■ Aufgabenstellung 1 ■
Zitieren Sie aus dem Artikel über den Konflikt zwischen Armenien und Aserbaidschan die Passage, die mit „Armenien und Aserbaidschan kämpfen“ beginnt und sich bis einschließlich „die Schuld dafür.“ erstreckt.
■ Aufgabenstellung 2 ■
Seit welchem Jahr gilt dem Artikel über den Konflikt zwischen Armenien und Aserbaidschan zufolge eine brüchige Waffenruhe?
■ Aufgabenstellung 3 ■
Führen Sie den Artikel über den Konflikt zwischen Armenien und Aserbaidschan im Anschluss an seinen letzten Satz fort.

■ Artikel ■
◇ ◇ ◇ ◇
Der aserbaidschanische Präsidentschaftsberater Hikmet Hadschijew erklärte, armenische Streitkräfte hätten darüber hinaus die Industriestadt Mingetschawir und den rund 80 Kilometer von der Hauptstadt Baku entfernten Bezirk Abscheron angegriffen. Mit den Worten "Barbarei und Vandalismus", kommentierte er das Vorgehen Armeniens auf Twitter.

Seit Jahren die schwerste Eskalation im Konfliktgebiet

Armenien und Aserbaidschan kämpfen schon seit Jahrzehnten um die bergige Region, in der rund 145.000 Menschen leben. In einem Krieg nach dem Zusammenbruch der Sowjetunion vor rund 30 Jahren verlor Aserbaidschan die Kontrolle über das Gebiet. Es wird heute von christlichen Karabach-Armeniern bewohnt. Seit 1994 gilt eine brüchige Waffenruhe. Nun ist der Konflikt erneut aufgeflammt. Es handelt sich um die schwerste Eskalation seit Jahren. Armenien und Aserbaidschan geben sich gegenseitig die Schuld dafür.
◇ ◇ ◇ ◇
(Zeilen aus einem Datensatz zur Bildschirmverortung)
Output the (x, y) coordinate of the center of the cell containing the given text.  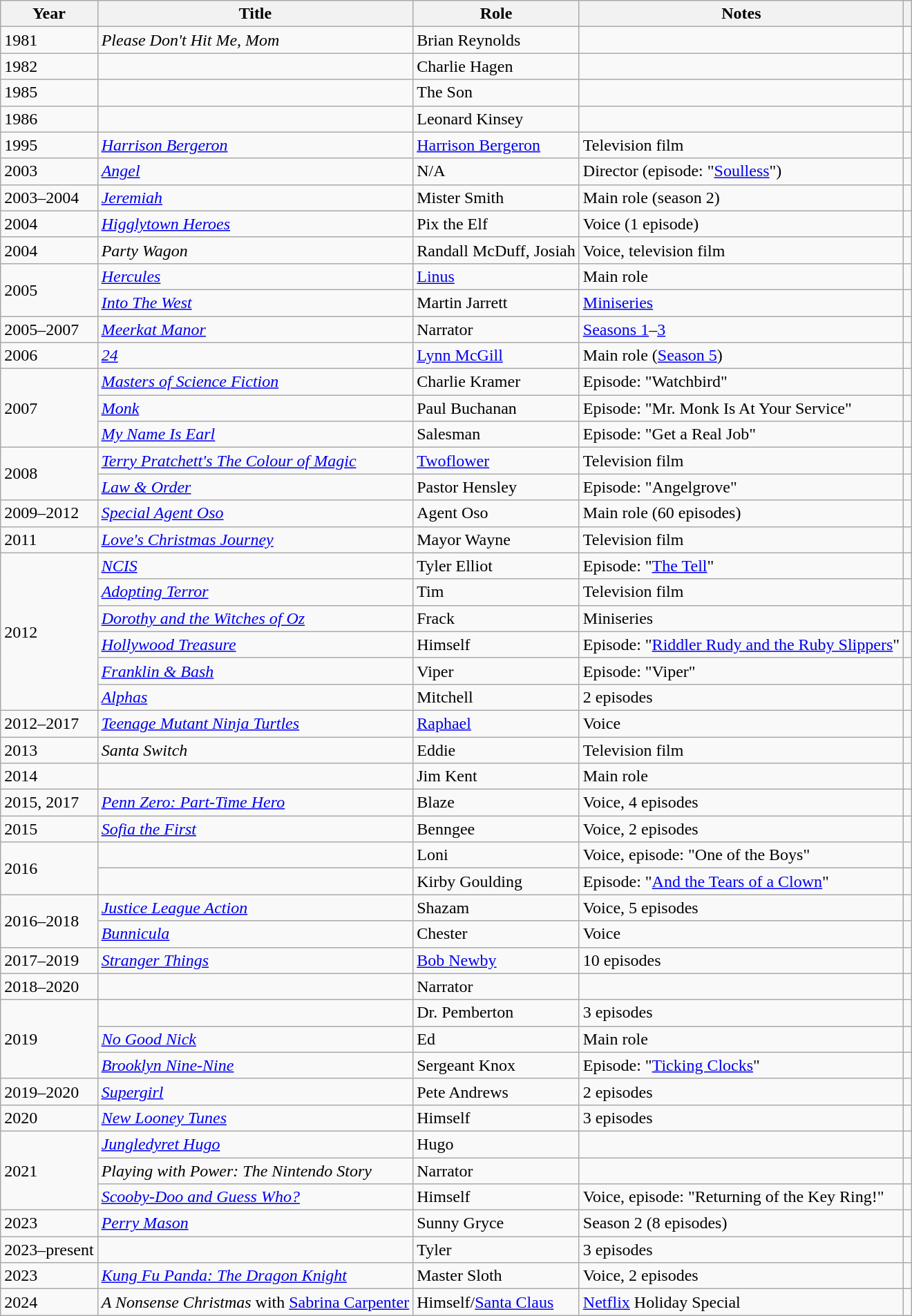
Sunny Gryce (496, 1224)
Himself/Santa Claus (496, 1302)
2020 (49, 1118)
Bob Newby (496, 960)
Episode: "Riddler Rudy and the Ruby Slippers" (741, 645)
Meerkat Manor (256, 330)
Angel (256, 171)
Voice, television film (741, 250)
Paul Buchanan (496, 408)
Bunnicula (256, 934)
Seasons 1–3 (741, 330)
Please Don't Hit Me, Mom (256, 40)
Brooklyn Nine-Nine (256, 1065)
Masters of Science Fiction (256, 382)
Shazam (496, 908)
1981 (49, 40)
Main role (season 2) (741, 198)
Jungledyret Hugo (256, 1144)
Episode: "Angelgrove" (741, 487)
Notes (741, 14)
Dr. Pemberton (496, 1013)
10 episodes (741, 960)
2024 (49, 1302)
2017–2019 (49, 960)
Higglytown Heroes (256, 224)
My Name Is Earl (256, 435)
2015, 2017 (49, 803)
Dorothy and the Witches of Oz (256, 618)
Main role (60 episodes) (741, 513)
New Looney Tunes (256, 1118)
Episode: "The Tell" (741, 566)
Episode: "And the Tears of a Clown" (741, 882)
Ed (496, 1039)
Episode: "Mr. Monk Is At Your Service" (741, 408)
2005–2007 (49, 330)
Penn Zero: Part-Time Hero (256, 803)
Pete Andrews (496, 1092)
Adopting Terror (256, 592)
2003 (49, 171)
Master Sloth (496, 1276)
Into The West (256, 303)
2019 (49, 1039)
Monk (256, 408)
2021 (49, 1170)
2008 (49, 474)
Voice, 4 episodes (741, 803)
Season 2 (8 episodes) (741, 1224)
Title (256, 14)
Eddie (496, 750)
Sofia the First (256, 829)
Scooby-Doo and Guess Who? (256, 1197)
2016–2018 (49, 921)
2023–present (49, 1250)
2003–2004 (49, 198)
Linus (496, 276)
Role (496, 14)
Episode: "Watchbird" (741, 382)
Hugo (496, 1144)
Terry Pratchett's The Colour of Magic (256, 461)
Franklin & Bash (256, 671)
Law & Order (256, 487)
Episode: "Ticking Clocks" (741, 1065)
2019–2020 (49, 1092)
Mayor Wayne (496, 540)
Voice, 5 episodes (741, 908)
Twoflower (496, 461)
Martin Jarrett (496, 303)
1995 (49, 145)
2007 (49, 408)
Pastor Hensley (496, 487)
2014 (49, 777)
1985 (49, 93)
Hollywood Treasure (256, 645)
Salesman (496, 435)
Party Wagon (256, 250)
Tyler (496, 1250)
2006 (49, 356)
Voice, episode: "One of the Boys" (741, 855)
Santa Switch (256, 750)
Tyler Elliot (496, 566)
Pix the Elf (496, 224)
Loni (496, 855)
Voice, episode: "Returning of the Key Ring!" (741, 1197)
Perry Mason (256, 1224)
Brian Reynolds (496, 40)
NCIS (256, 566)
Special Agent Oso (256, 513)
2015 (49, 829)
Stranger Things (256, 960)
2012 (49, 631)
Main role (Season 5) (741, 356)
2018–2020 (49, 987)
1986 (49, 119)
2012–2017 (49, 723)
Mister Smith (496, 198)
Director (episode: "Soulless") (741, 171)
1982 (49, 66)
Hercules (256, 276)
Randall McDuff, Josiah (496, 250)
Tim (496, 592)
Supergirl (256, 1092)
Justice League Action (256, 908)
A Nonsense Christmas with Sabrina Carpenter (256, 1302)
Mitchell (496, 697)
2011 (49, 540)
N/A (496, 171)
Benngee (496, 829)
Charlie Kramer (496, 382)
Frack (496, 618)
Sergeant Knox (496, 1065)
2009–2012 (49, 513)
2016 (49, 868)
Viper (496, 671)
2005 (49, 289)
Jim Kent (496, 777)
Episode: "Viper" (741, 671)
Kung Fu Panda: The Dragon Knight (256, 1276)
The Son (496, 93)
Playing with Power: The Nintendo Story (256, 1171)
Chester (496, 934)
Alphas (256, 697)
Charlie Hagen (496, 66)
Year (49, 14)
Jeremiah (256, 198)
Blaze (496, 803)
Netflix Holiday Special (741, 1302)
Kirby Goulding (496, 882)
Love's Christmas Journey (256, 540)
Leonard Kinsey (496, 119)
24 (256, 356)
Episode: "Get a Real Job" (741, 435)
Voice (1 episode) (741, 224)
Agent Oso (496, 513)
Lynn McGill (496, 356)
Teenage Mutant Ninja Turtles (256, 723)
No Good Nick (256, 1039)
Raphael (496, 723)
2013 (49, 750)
◇ ◇ ◇ ◇
■ Erwartete Antwort 1 ■
Armenien und Aserbaidschan kämpfen schon seit Jahrzehnten um die bergige Region, in der rund 145.000 Menschen leben. In einem Krieg nach dem Zusammenbruch der Sowjetunion vor rund 30 Jahren verlor Aserbaidschan die Kontrolle über das Gebiet. Es wird heute von christlichen Karabach-Armeniern bewohnt. Seit 1994 gilt eine brüchige Waffenruhe. Nun ist der Konflikt erneut aufgeflammt. Es handelt sich um die schwerste Eskalation seit Jahren. Armenien und Aserbaidschan geben sich gegenseitig die Schuld dafür.

■ Erwartete Antwort 2 ■
Seit 1994.

■ Erwartete Antwort 3 ■
Seit Beginn der heftigen Kämpfe vor einer Woche wurden mindestens 245 Menschen getötet, darunter 43 Zivilisten. Die Berichte über Opferzahlen sind allerdings unvollständig. Beide Konfliktparteien sprechen von tausenden getöteten Kämpfern auf Seiten des Gegners und reklamieren militärische Erfolge für sich.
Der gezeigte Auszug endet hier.